▶ **TASK OBJECTIVE**
Your output must hold every entry exactly as written and none of the pictures.

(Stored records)
○ ○ ○

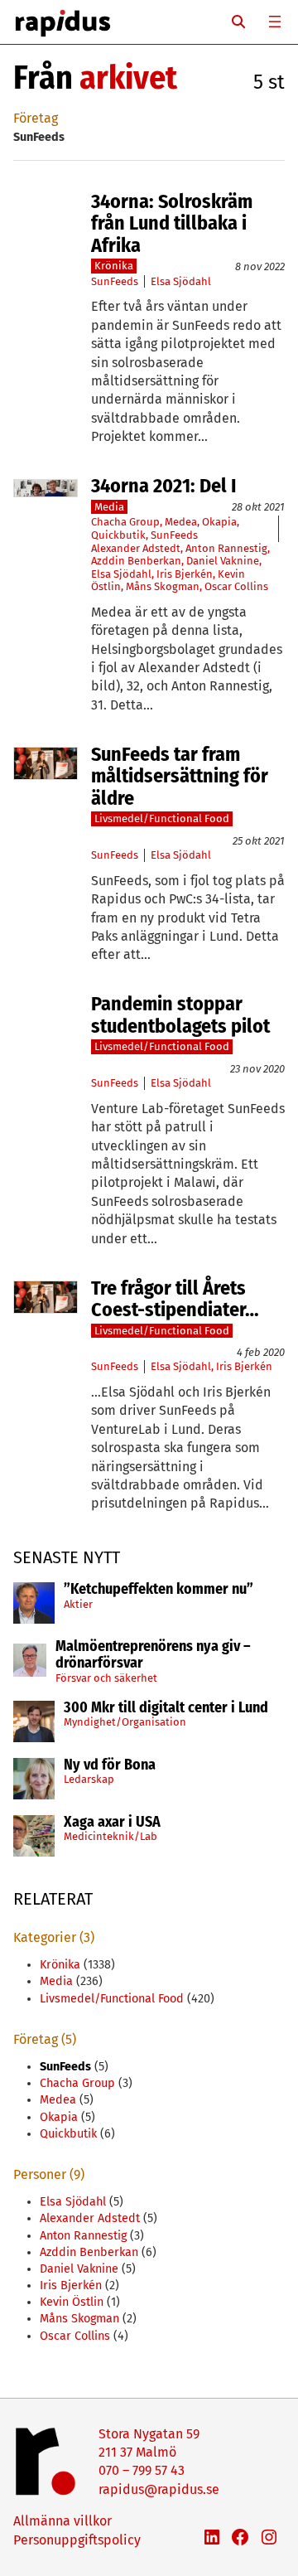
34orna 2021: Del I (163, 485)
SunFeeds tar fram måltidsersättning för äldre (179, 776)
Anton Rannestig (226, 548)
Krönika (113, 265)
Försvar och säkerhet (106, 1678)
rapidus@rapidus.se (159, 2489)
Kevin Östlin (71, 2302)
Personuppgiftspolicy (77, 2540)
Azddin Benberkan (136, 560)
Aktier (78, 1604)
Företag (35, 118)
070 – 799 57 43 (142, 2470)
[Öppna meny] (275, 21)
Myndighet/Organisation (125, 1722)
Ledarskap (89, 1779)
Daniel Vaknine (222, 560)
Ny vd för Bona (110, 1765)
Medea (181, 522)
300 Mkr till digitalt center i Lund (166, 1708)
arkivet (128, 78)
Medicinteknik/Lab (110, 1836)
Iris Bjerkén (184, 574)
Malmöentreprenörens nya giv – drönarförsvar (153, 1655)
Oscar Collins (236, 586)
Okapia (219, 522)
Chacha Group (125, 522)
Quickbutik (118, 535)
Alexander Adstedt (135, 548)
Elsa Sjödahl (181, 281)
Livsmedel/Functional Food (161, 818)
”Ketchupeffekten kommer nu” (158, 1589)
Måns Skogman (162, 586)
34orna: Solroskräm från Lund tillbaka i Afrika (171, 223)
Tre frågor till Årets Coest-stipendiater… (175, 1299)
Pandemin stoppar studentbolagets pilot (180, 1015)
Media (109, 507)
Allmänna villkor (62, 2521)
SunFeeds (114, 281)
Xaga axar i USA (112, 1822)
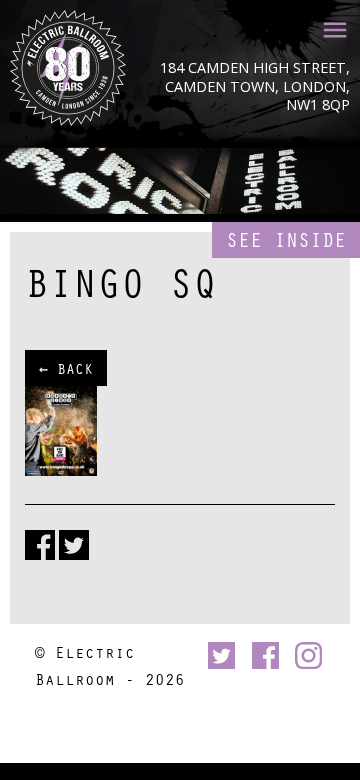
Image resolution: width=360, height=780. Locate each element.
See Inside (286, 239)
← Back (66, 368)
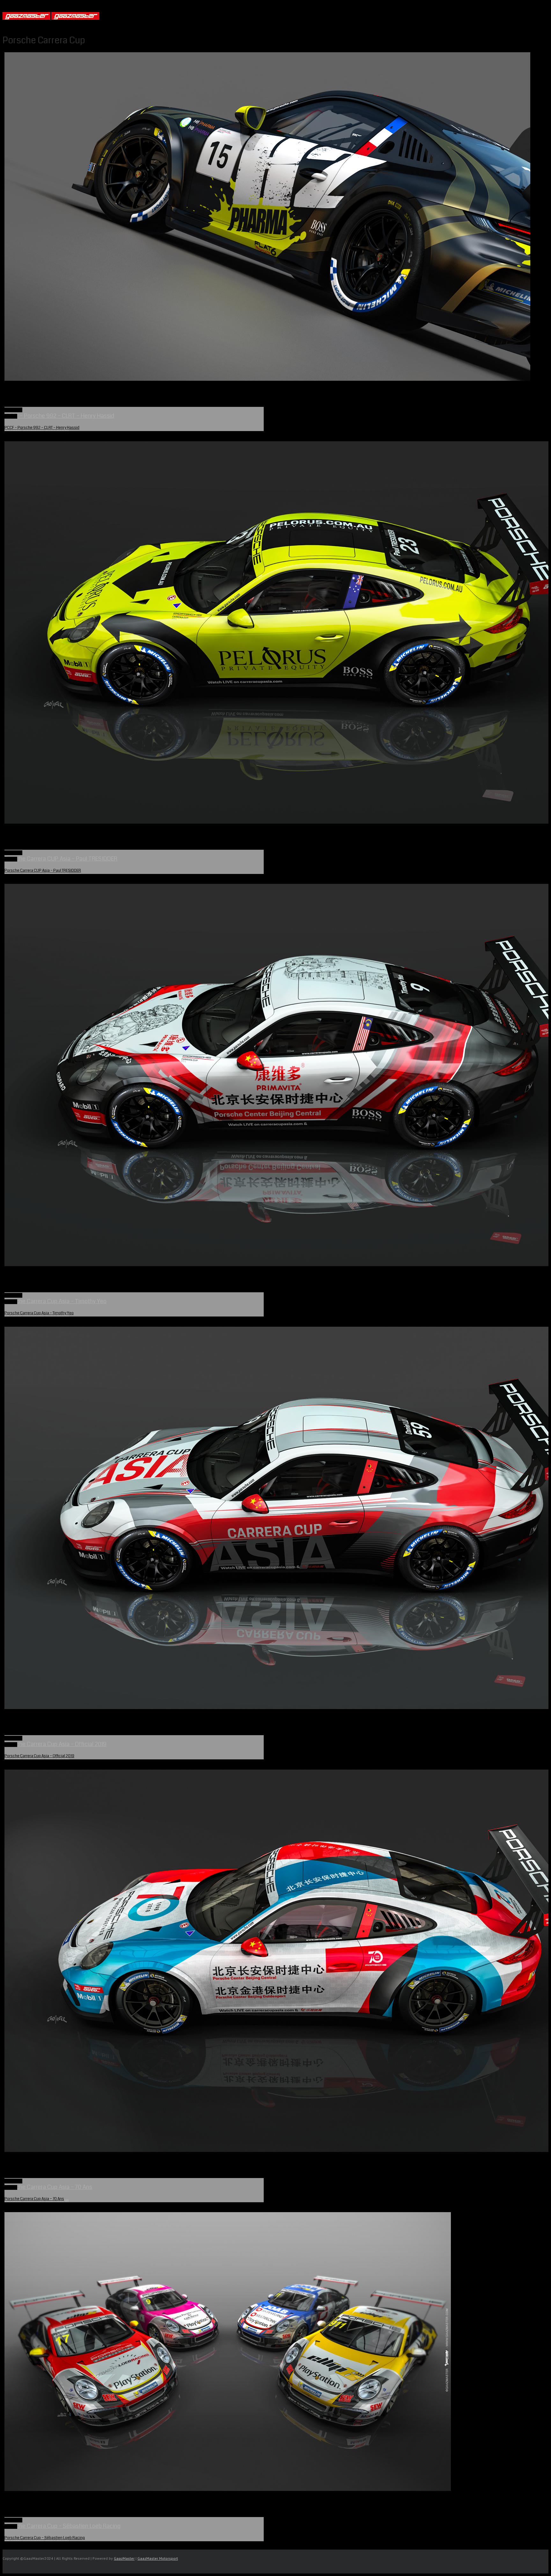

○ ○ ○

▶ **RESPONSE TO THE EXERCISE**
34orna 2021: Del I (163, 485)
SunFeeds tar fram måltidsersättning för äldre (179, 776)
Anton Rannestig (226, 548)
Krönika (113, 265)
Försvar och säkerhet (106, 1678)
rapidus@rapidus.se (159, 2489)
Kevin Östlin (71, 2302)
Personuppgiftspolicy (77, 2540)
Azddin Benberkan (136, 560)
Aktier (78, 1604)
Företag (35, 118)
070 – 799 57 43 (142, 2470)
[Öppna meny] (275, 21)
Myndighet/Organisation (125, 1722)
Ledarskap (89, 1779)
Daniel Vaknine (222, 560)
Ny vd för Bona (110, 1765)
Medea (181, 522)
300 Mkr till digitalt center i Lund (166, 1708)
arkivet (128, 78)
Medicinteknik/Lab (110, 1836)
Iris Bjerkén (184, 574)
Malmöentreprenörens nya giv – drönarförsvar (153, 1655)
Oscar Collins (236, 586)
Okapia (219, 522)
Chacha Group (125, 522)
Quickbutik (118, 535)
Alexander Adstedt (135, 548)
Elsa Sjödahl (181, 281)
Livsmedel/Functional Food (161, 818)
”Ketchupeffekten kommer nu” (158, 1589)
Måns Skogman (162, 586)
34orna: Solroskräm från Lund tillbaka i Afrika (171, 223)
Tre frågor till Årets Coest-stipendiater… (175, 1299)
Pandemin stoppar studentbolagets pilot (180, 1015)
Media (109, 507)
Allmänna villkor (62, 2521)
SunFeeds (114, 281)
Xaga axar i USA (112, 1822)
Image resolution: width=360, height=780. Locate each element.
See Inside (286, 239)
← Back (66, 368)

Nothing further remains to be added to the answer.